Biomimetic Hydrogels
These materials tend to have very similar properties to the implant site, whether they are natural or synthetic, and are usually able to integrate seamlessly with the actual tissue. Collagen/gelatin and HA are two natural compounds that are major components of the ECM. Other ECM proteins such as fibrin, fibronectin and laminin have also been used to fabricate hydrogels . Synthetic hydrogels can be combined with other naturally occurring polymers to create biomimetic implants, such as those used for bone repair , which must be stronger than a natural material on its own.
Biodegradable Hydrogels
Most natural hydrogel materials are biodegradable by enzymes that are naturally produced by the body. Among synthetic hydrogels, those made from polymers of amino acids, such as poly(lactic acid) (PLA) and poly(glycolic acid) (PGA), are easily biodegradable. Others, such as PCL and OPF, are polyesters that can be slowly degraded through hydrolysis. Biodegradable hydrogels can be tuned to degrade at different rates by varying cross-linker concentration and through the addition of other monomers to form block copolymers that may degrade at a faster or slower rate .
Bioinert Hydrogels
The last class of hydrogels is bioinert hydrogels.
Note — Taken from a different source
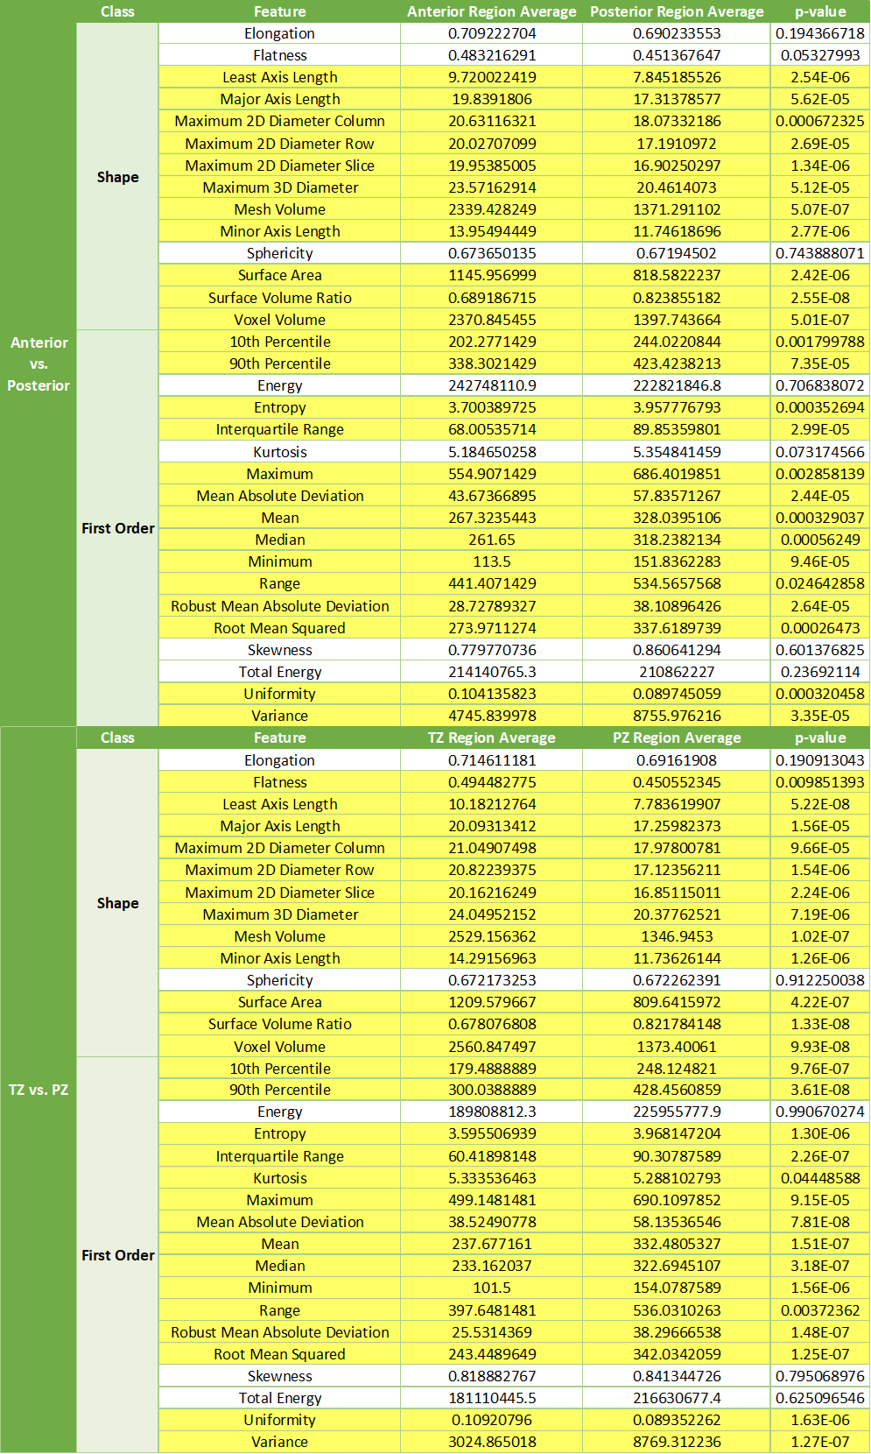Viewport: 871px width, 1454px height.
Task: Click the Flatness p-value 0.05327993
Action: 820,55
These elicit essentially no immune or inflammatory responses when implanted. Poly(ethylene glycol) (PEG) and poly(vinyl alcohol) (PVA) are two examples of synthetic bioinert hydrogels ( Fig. 16.1 ). PEG and PVA are very hydrophilic and offer very few attachment sites for cells. These materials can be used to help isolate encapsulated cells from an immune response or serve as long-term repositories for drug delivery . They are also very stable in water because the backbone of PVA is all carbons, and that of PEG is polyether. PEG is commonly used as a surface treatment for other implants because of its ability to be conjugated to other functional groups through terminal alcohol domains.